Time.

And stress about time.

Pretty common these days.

Some say there’s not enough time in the day to get it all done.“Time is what we want most, but what we use worst.” (~William Penn)

Some say they’ve got too much time on their hands and don’t know what to do with it.

Some say time goes by too fast and others that it goes by too slow.

Seems like the one thing that we humans living in this 21st century can’t quite make our peace with – is time.

Well, time and peace. But that’s another story.

It’s the great leveler, you know. Time.

Rich, poor, uneducated, or toting a couple or more advanced degrees – it doesn’t matter what you are or where you fall on these or any other continuum – you’ll never get more or less than anyone else in a day.

Twenty-four hours in a day, seven of those in a week, fifty-two of them in a year. And that’s it.

So far no one’s found a way to stretch it or shrink it or travel back or forward in it. Though that might be fun. Then again, anyone who’s seen Back to the Future knows that might just throw your future into a tailspin.

So why, I wonder, is it that we cannot seem to make peace with time?

A lot of people say that we’re just trying to do too much these days. That the way to make peace with time and bring peace into our life is to simplify, simplify, simplify.

Just stop doing so much, they say.

Stop the relentless running after the wind, they say, and concentrate those precious and limited hours on doing only those things that we’re really passionate about. It’s a compelling argument.

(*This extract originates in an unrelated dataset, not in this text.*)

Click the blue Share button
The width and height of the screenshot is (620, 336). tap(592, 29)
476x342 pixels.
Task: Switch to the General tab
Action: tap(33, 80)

But somehow, it doesn’t quite work.

Because the truth is, unless you’re someone who genuinely enjoys doing the routine and the mundane and – yes, the cleaning of the toilets or the running of the errands – you’re going to have to spend some of your precious time on these not-so-much-your-passion tasks.

Then there are the so-very-organized people who say that what you really need to do is to make every moment count – count the moments and plan and plan and plan and even fill up those hours in which you used to do useless things like watch tv, or scroll through your Facebook feed, or…sleep. Fill them with those things that don’t fit into the other sixteen hours of your day, and then you’ll be all set. The argument being, of course, that you really can do it all.

But of course you really can’t do it all and we all know that. So that never really works out either.

Then there are those who say they have too much time. Who don’t know how to fill it after a lifetime of filling it. The ones whose kids are grown and flown and are too busy with their own busyness and business to spend time with the ones whose nest they flew out of. So memories seem sometimes to be the only things that time can be filled with.

But this doesn’t really work either.
“Time is the most valuable thing a man can spend.” (~Theophrastus)
The truth about time is, it’s the great leveler.

It’s the one thing that not one of us can control. No matter how old or how young or how smart or how rich we are. We cannot ever, ever, ever control time.

We can, however, control how we spend it.

And spend it we do. On so many things.

We spend it on worrying or on sitting in traffic.

We spend it on wondering if that thing we’re worrying about is going to happen and what in the world we’ll do if it does.

We spend it on anger and resentment and jealousy and lots of other things that frankly, in the cold light of day, don’t really even deserve the time of day.

We spend it on stress and on so many other things that don’t deserve the time of day either.

Sort of seems at times like we throw it away.

The one thing we don’t seem to do about time, is cherish it.

But if we did?

Well, maybe we might spend it a little differently.

~xo,
LuAnne


spread the word:
“Time is what we want most, but what we use worst.” (~William Penn) “Time is the most valuable thing a man can spend.” (~Theophrastus)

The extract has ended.